After nine months of profitability, Isis begins shopping again, this time for a firm to balance the first acquisition, called the "foundation company." The second company, a "catalyst company" is the foundation company's opposite. It is a more risky venture, a company backed by venture capital and with high growth potential but struggling to find customers.
"In the market, the catalyst wants to destroy the foundation company," Bienvenu said.
Marrying the catalyst
But his goal is to marry them.
If all goes according to plan, the catalyst company will provide some high technology software to improve the foundation company's offerings and that can be sold to its customers at a higher price.
Each company remains a standalone business, but Isis generally takes 100 percent ownership in both.
It doesn't always work out.
"The hardest and most challenging part of our model is finding the catalyst company that fits with the foundation company," Bienvenu said. "If we've made mistakes, and we have, that's where it's been."
Sometimes the catalyst company has to be shut down and a loss absorbed.
Isis has purchased 12 companies since 2005.
Instead of Boston and San Francisco, Isis is moving its latest two acquisitions -- as well as its own office -- to New Orleans. Bienvenu said he was attracted to Louisiana because of the state's tax credit program for digital media companies.
The state's digital media and software incentive program provides a tax credit of 25 percent of qualified digital interactive media expenditures made in Louisiana and a 35 percent tax credit for payroll expenditures for Louisiana residents to firms in those industries.
"When the state started showing me what it was doing and I started running numbers, it was shocking," said Bienvenu.
The move will result in a significant reduction in cost for the firm, which spends 82 percent of its revenue on personnel and facilities, Bienvenu said.
Other states can't match La.
Bienvenu said he took Louisiana's offer to Florida, Texas, Alabama, Massachusetts, California and his current home in Connecticut to see if any of the states could match it. When they could not, he decided to move the business to Louisiana.
"I said to the states, give me your best deal if you want me here and none of them came close to putting together what Louisiana could put together," Bienvenu said.
Isis is moving Massachusetts companies Process Software, the foundation company, and alqeumyiQ Demand Data Analytics, its catalyst, to New Orleans early this month.
As part of the move, Isis will also launch the Louisiana Buyout Fund this month. The fund is a Louisiana company that Bienvenu hopes to grow to $25 million by the end of the year with investments from individuals around the state. Isis has put up the first $7 million and the fund has generated investment of about $5,000 from private investors so far.
The money will be used to purchase software companies that would then be moved to Louisiana.
Frank Pellerin, a Lafayette-based insurance company executive, is one of the first investors.
"I'm not a software guru, but I do know a lot about business and the economy," Pellerin said. "I thought this was a great idea for the state of Louisiana."
Although Isis has only announced plans to move companies to New Orleans, Pellerin said he believes the program will have "some residual benefit down the road" for cities throughout the state.

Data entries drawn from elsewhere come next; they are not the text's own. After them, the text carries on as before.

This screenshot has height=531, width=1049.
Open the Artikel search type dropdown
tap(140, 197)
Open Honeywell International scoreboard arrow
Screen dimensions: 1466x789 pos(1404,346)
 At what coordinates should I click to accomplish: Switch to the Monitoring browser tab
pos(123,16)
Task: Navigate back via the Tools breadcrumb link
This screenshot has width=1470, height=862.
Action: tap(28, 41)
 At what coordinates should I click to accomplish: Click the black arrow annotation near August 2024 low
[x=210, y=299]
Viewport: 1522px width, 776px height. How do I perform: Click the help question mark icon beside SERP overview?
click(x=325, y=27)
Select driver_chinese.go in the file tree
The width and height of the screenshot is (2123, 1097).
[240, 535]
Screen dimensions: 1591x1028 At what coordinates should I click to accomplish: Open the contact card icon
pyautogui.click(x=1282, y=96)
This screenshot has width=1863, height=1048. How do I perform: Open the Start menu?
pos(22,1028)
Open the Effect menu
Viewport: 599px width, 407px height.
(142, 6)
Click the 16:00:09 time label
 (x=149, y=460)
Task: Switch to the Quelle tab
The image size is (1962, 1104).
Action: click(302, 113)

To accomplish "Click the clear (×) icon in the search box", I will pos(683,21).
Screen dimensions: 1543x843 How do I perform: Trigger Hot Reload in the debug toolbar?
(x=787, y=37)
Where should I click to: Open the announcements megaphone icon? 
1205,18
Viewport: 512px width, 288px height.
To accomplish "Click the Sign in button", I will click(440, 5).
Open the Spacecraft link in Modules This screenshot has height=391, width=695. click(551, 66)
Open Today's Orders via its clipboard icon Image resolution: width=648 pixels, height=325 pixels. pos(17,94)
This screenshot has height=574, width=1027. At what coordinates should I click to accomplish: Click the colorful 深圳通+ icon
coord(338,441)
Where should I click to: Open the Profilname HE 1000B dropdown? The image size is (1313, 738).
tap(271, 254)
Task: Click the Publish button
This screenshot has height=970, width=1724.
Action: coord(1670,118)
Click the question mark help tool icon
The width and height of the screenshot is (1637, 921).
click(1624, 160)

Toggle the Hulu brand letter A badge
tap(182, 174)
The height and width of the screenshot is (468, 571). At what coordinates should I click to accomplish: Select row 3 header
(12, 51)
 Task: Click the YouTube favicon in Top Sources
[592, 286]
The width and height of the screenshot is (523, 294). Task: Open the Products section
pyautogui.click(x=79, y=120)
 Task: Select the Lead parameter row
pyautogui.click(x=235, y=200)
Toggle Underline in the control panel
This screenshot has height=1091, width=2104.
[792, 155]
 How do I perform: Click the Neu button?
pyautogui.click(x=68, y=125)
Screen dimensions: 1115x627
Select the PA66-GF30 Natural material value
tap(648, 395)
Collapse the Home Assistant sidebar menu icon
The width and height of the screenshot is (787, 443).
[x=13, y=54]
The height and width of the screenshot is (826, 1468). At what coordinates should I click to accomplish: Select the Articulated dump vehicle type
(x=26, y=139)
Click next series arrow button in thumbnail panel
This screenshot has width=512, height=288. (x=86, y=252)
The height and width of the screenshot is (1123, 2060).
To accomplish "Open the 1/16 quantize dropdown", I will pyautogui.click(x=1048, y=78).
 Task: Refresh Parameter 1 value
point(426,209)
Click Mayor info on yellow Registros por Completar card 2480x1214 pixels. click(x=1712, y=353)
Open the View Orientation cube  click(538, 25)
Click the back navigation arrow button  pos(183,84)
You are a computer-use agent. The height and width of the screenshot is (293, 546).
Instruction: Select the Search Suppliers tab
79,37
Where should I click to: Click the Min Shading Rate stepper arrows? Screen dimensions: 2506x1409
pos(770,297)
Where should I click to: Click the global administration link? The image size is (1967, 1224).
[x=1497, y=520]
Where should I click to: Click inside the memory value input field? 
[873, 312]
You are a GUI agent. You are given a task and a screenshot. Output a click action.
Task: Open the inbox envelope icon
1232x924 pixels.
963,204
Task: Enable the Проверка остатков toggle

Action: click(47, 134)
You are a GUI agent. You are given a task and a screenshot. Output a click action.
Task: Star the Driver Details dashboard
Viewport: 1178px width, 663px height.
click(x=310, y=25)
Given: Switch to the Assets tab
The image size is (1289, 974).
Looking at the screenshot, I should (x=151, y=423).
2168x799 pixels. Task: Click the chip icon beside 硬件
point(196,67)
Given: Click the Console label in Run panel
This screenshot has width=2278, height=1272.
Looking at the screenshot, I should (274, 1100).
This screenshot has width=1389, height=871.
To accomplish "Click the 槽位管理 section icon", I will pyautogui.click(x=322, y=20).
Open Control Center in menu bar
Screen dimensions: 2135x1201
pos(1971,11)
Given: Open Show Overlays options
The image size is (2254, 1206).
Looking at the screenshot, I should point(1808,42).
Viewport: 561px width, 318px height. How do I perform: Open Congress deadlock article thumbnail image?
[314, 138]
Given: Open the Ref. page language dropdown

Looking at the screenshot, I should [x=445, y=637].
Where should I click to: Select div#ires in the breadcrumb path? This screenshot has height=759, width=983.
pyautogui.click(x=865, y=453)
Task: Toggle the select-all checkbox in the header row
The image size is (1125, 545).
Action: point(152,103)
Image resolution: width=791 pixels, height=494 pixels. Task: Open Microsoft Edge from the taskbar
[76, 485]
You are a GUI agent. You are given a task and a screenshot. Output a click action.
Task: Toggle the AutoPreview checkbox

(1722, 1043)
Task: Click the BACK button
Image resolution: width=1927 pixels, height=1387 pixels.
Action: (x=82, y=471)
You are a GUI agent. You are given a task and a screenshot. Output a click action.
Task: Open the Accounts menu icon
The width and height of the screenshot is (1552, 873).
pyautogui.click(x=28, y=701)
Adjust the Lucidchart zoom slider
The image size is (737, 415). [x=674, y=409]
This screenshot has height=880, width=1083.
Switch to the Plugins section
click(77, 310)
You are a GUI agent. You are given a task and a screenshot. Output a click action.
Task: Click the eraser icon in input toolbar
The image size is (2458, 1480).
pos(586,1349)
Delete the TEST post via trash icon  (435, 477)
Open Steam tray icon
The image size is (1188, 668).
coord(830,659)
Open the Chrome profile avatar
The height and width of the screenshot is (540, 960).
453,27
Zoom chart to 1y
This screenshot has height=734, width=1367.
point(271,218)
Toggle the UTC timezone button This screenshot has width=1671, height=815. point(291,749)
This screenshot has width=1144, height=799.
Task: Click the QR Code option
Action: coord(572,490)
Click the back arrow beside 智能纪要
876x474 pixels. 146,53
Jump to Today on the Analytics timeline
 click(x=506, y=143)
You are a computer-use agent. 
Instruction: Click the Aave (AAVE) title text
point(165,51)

Bienvenu plans to close access to the fund at the end of the year and provide a return to investors in the form of dividends in four to five years. They would retain an ownership in the companies the fund purchases.
Bienvenu said he currently has interest in purchasing four companies next year if enough money is generated before then. The companies, two in New York and one each in Washington, D.C., and Indiana, together employ about 130 people and have more than $16 million in revenue.
"If we were able to get all these deals done and get them all we'd move 100 to 110 jobs to the New Orleans area," Bienvenu said. "Then those foundation companies would buy catalyst companies."